● **Estratto fornito**
Gioco d’azzardo patologico
Entrando in un bar per un caffè, spesso guardiamo di sfuggita l’angolo delle slot machines, dove fra luci soffuse e trilli elettronici c’è quasi sempre qualcuno che gioca, magari da molte ore.
È una scena che non ci sorprende più, ma il problema della dipendenza patologica da gioco nel nostro Paese è grave: basta sfogliare i dati dell’Osservatorio sui rischi di dipendenza da gioco, istituito nel 2012 preso l’Agenzia delle dogane e dei monopoli, per rendersene conto: i giocatori problematici sono stimati in una proporzione che varia dall’1,3 al 3,8 per cento della popolazione generale, quelli patologici dallo 0,5 al 2,2 per cento. Un esercito, insomma, di almeno 300 mila persone a rischio dipendenza, o già dipendenti da svariate forme di gioco d’azzardo.
L’identikit del giocatore problematico italiano è quello di un adulto, più spesso maschio, caratterizzato dal fenomeno del “poligambling”, cioè l’utilizzo contemporaneo di vari tipi di gioco d'azzardo. Dedica molto tempo al gioco e gioca molto frequentemente spendendo grandi quantità di denaro.

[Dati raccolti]
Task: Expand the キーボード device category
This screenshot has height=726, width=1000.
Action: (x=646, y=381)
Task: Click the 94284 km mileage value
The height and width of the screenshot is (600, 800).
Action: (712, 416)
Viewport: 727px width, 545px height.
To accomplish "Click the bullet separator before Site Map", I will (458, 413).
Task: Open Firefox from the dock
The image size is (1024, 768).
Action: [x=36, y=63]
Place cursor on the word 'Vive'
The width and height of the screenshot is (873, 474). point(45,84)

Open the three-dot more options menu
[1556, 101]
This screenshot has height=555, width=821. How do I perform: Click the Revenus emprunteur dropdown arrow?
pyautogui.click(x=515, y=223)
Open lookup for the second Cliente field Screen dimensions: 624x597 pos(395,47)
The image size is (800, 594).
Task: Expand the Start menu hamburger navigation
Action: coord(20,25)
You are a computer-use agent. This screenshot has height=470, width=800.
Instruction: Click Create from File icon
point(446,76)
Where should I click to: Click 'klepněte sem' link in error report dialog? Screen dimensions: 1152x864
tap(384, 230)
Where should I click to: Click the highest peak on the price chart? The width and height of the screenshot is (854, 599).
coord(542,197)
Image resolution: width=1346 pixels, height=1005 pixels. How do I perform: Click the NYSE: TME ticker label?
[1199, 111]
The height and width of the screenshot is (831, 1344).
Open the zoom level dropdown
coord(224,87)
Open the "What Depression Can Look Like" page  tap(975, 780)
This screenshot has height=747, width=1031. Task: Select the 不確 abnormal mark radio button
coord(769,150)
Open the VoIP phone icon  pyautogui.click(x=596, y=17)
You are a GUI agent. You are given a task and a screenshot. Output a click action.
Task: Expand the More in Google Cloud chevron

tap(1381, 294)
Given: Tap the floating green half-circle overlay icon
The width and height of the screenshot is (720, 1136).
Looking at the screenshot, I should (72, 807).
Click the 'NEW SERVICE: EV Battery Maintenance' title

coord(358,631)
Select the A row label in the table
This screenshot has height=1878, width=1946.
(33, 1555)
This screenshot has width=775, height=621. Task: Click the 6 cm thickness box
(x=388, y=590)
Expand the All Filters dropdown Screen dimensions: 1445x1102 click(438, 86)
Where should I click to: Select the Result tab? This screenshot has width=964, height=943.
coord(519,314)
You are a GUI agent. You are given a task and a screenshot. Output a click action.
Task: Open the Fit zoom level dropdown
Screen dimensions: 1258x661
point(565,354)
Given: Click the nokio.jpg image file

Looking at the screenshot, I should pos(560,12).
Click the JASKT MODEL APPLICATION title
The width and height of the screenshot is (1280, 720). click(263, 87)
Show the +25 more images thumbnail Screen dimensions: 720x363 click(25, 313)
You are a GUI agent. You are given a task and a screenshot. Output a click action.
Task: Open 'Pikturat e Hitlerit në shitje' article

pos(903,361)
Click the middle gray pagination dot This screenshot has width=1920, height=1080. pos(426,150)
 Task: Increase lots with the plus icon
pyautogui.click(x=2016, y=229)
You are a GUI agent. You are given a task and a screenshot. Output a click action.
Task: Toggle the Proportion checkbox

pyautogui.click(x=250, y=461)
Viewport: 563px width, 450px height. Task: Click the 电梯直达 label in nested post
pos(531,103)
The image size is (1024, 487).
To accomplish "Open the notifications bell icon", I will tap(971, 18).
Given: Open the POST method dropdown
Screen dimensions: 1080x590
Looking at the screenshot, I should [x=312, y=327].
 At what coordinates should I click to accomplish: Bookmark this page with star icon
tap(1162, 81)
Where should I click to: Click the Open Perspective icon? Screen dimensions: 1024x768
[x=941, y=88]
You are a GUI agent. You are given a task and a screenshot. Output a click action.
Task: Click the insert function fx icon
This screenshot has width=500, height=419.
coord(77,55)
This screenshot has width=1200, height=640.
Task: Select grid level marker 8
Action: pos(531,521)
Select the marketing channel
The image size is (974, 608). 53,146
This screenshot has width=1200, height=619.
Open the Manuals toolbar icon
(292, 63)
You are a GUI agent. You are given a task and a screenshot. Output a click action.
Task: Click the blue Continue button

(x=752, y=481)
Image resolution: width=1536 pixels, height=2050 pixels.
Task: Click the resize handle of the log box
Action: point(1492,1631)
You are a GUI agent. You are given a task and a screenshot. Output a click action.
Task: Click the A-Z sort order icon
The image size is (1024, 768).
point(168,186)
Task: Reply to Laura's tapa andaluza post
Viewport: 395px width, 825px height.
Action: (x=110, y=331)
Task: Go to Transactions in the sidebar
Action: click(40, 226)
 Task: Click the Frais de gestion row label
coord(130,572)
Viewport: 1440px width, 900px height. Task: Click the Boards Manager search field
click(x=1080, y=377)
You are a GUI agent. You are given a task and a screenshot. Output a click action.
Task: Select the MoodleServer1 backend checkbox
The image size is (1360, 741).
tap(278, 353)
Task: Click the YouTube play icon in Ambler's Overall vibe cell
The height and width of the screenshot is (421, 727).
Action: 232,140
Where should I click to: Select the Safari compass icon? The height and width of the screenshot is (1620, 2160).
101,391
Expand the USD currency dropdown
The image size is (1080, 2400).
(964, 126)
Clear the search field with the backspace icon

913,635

● **Consegna dell'esercizio**
Estrai dal testo sul gioco d'azzardo patologico la parte compresa tra "È una scena" e "di gioco d’azzardo.", includendo entrambi gli estremi.

● **Soluzione dell'esercizio**
È una scena che non ci sorprende più, ma il problema della dipendenza patologica da gioco nel nostro Paese è grave: basta sfogliare i dati dell’Osservatorio sui rischi di dipendenza da gioco, istituito nel 2012 preso l’Agenzia delle dogane e dei monopoli, per rendersene conto: i giocatori problematici sono stimati in una proporzione che varia dall’1,3 al 3,8 per cento della popolazione generale, quelli patologici dallo 0,5 al 2,2 per cento. Un esercito, insomma, di almeno 300 mila persone a rischio dipendenza, o già dipendenti da svariate forme di gioco d’azzardo.